[Dataset entries]
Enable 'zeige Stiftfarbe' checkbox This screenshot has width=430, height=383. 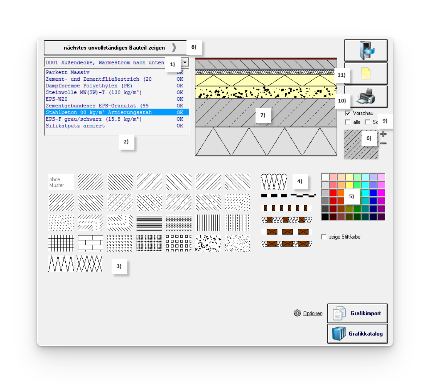click(324, 237)
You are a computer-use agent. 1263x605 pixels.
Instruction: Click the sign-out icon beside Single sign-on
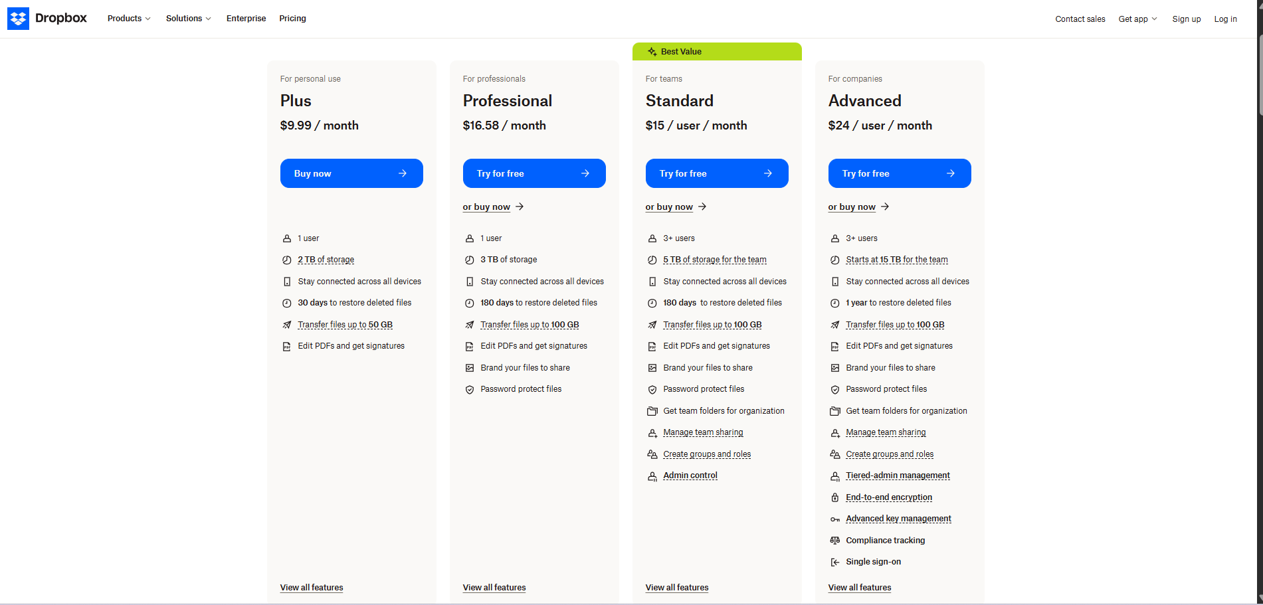[834, 562]
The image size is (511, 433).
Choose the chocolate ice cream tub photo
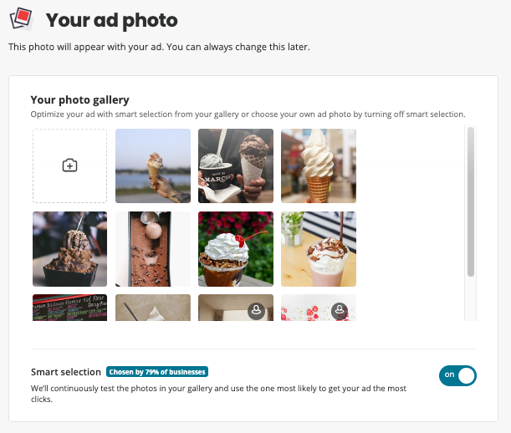point(153,248)
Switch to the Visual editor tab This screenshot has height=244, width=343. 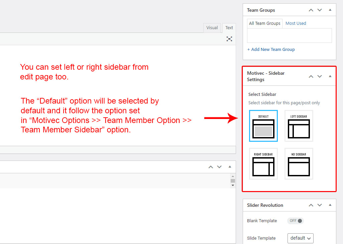point(212,28)
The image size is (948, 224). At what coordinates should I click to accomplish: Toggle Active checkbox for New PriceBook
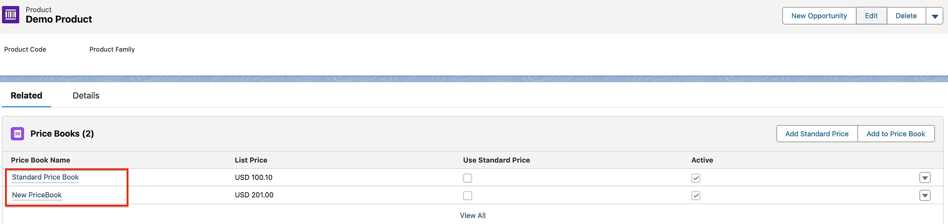tap(696, 195)
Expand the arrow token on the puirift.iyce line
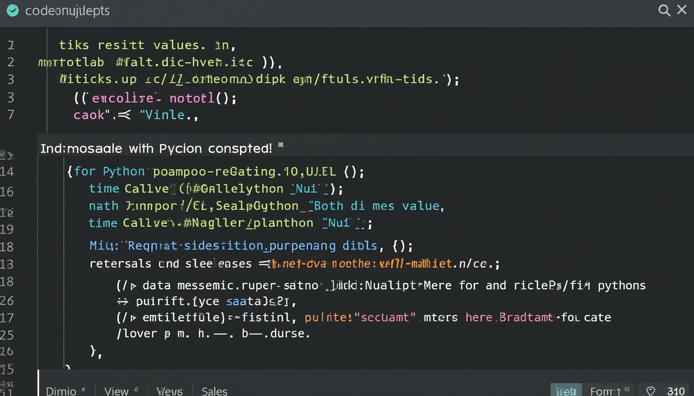The image size is (694, 396). coord(122,301)
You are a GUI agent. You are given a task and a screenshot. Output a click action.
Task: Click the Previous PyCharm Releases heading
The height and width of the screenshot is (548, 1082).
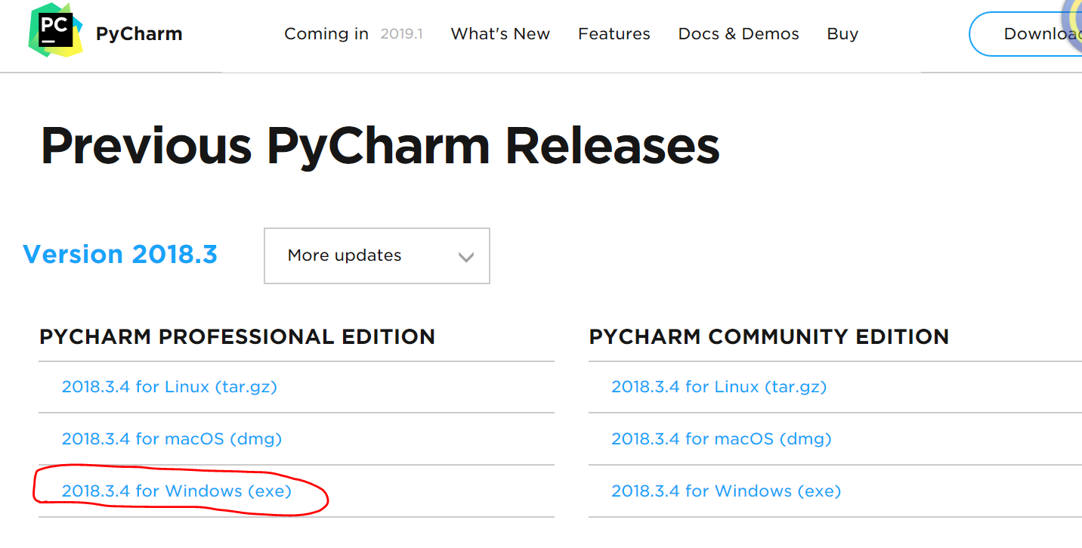(x=380, y=146)
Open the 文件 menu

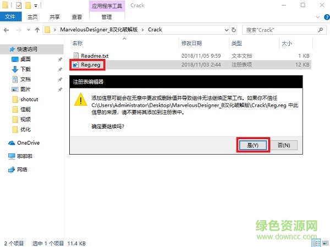[x=10, y=17]
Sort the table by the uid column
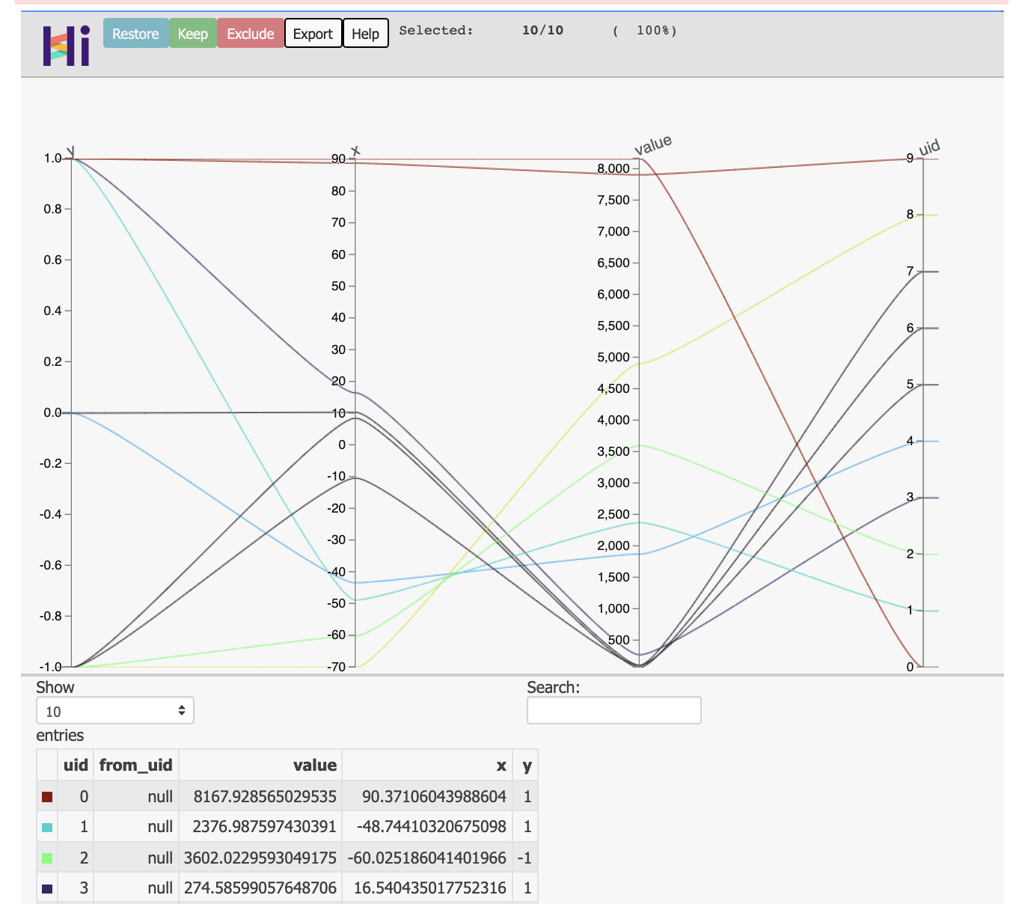This screenshot has width=1019, height=904. tap(75, 765)
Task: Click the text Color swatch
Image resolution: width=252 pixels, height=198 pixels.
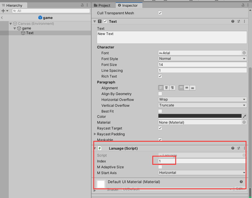Action: point(200,116)
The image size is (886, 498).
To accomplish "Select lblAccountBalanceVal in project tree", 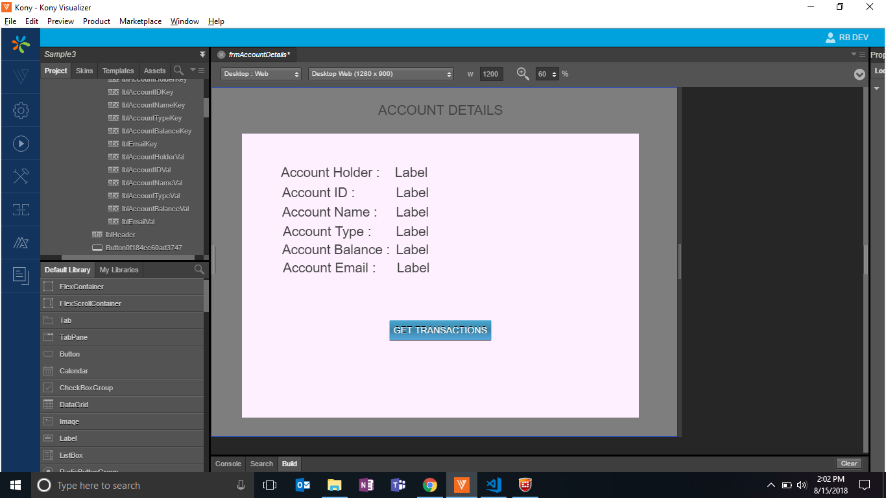I will point(155,209).
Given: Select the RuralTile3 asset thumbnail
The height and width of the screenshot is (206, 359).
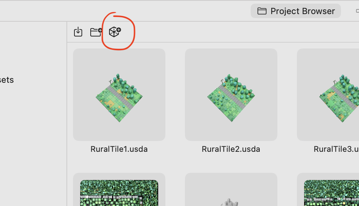Looking at the screenshot, I should (x=328, y=95).
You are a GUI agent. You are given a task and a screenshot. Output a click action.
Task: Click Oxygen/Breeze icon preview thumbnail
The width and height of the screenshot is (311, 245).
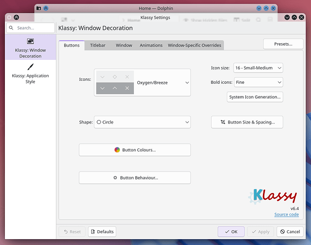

ABOUT THIS EXERCISE: Starting at the line that contains "Given: Select the RuralTile3 asset thumbnail", please write out each line through the last line of the data, both ends included, and keep pictures out of the copy.

WRITTEN SOLUTION:
Given: Select the RuralTile3 asset thumbnail
The height and width of the screenshot is (206, 359).
Looking at the screenshot, I should (x=328, y=95).
You are a GUI agent. You are given a task and a screenshot. Output a click action.
Task: Click Oxygen/Breeze icon preview thumbnail
The width and height of the screenshot is (311, 245).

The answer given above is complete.